> **Your task**
Reproduce, unchanged, the lines between the one holding "The height and" and the last line of the records, including both ends, but no pictures.

*** Input data Section Begins ***

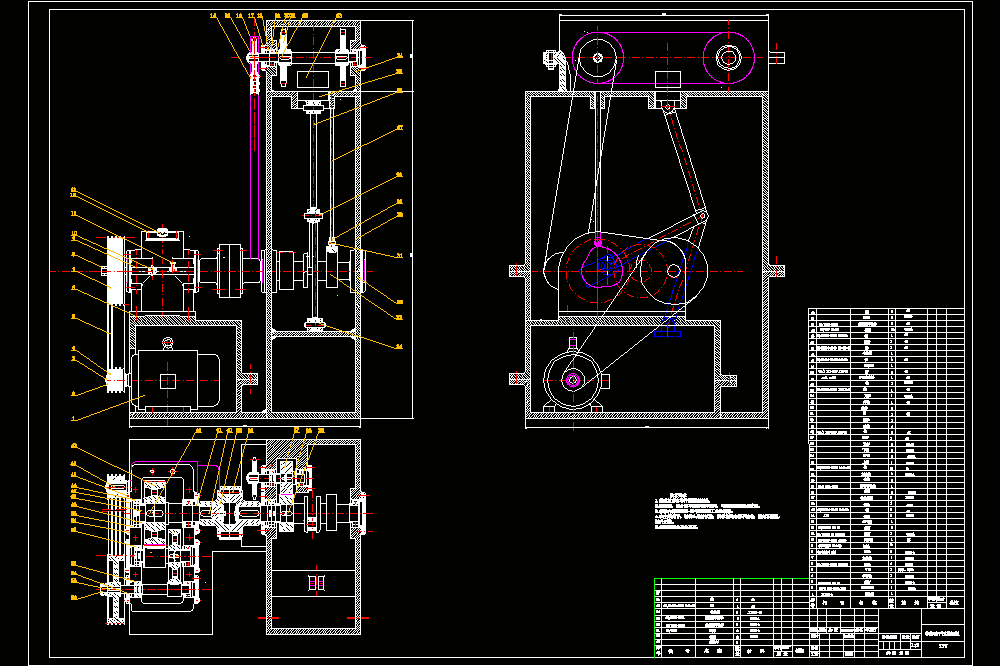
Task: Select the green-bordered parts list continuation table
Action: tap(732, 617)
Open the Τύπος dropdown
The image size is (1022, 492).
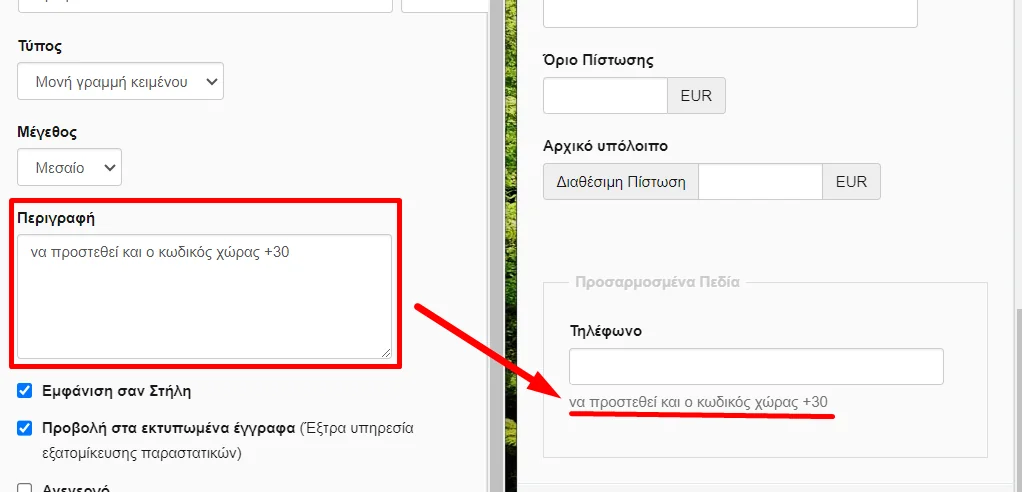tap(120, 82)
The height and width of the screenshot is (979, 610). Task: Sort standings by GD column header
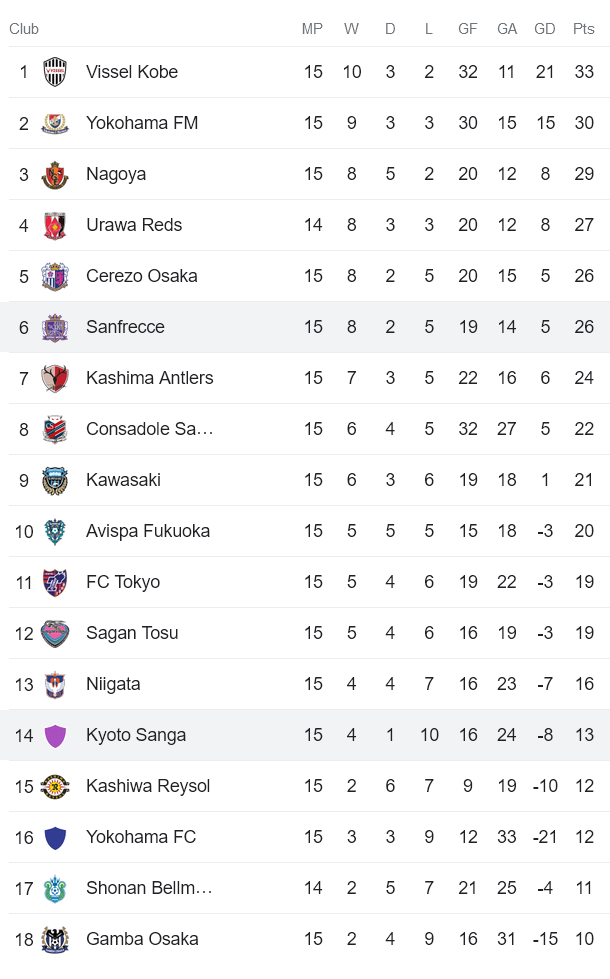coord(545,29)
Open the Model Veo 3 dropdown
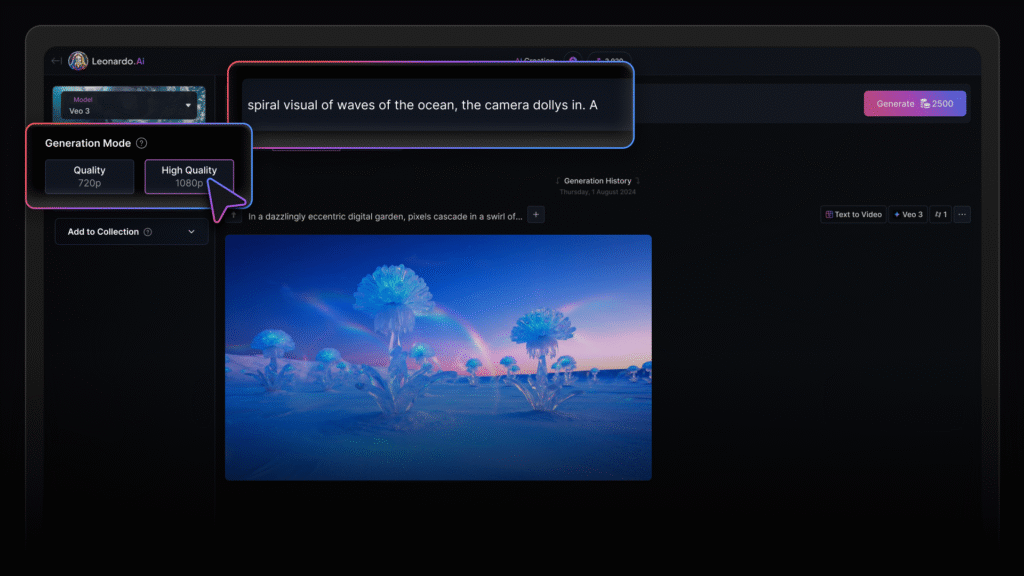 click(129, 105)
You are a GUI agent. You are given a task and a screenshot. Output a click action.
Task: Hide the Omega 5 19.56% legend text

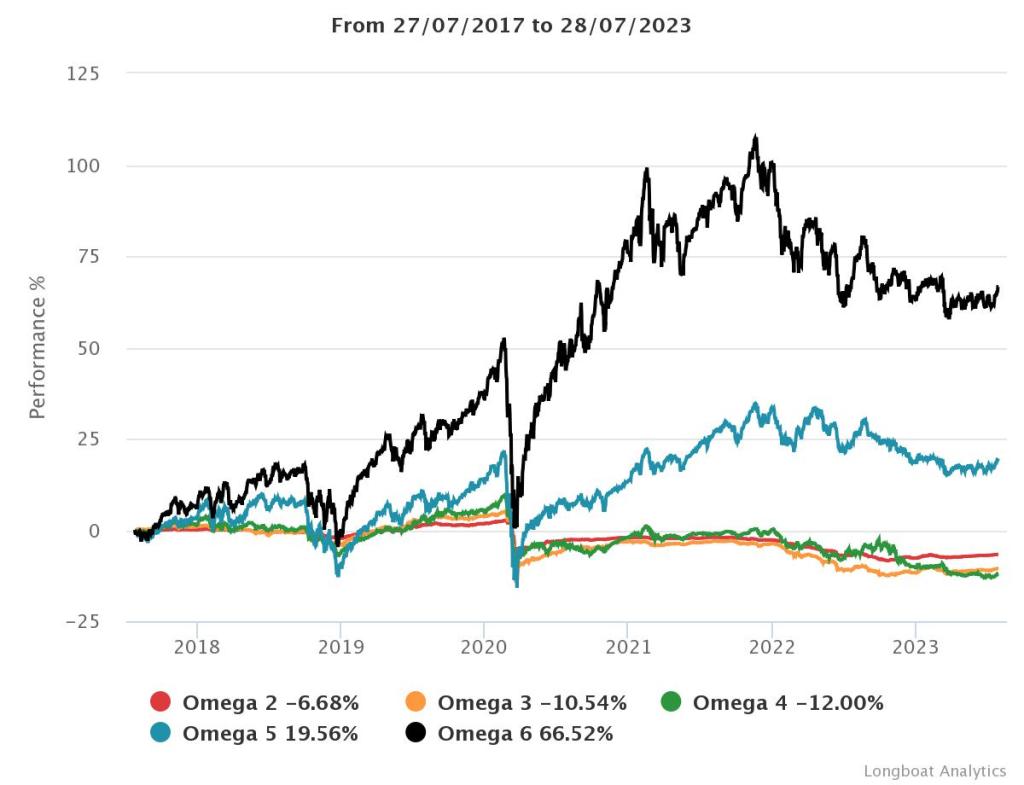pyautogui.click(x=270, y=734)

*** Input data Section Ends ***

> **Answer for the task**
The height and width of the screenshot is (979, 610). Task: Sort standings by GD column header
coord(545,29)
Open the Model Veo 3 dropdown
 click(129, 105)
You are a GUI agent. You are given a task and a screenshot. Output a click action.
Task: Hide the Omega 5 19.56% legend text

pyautogui.click(x=270, y=734)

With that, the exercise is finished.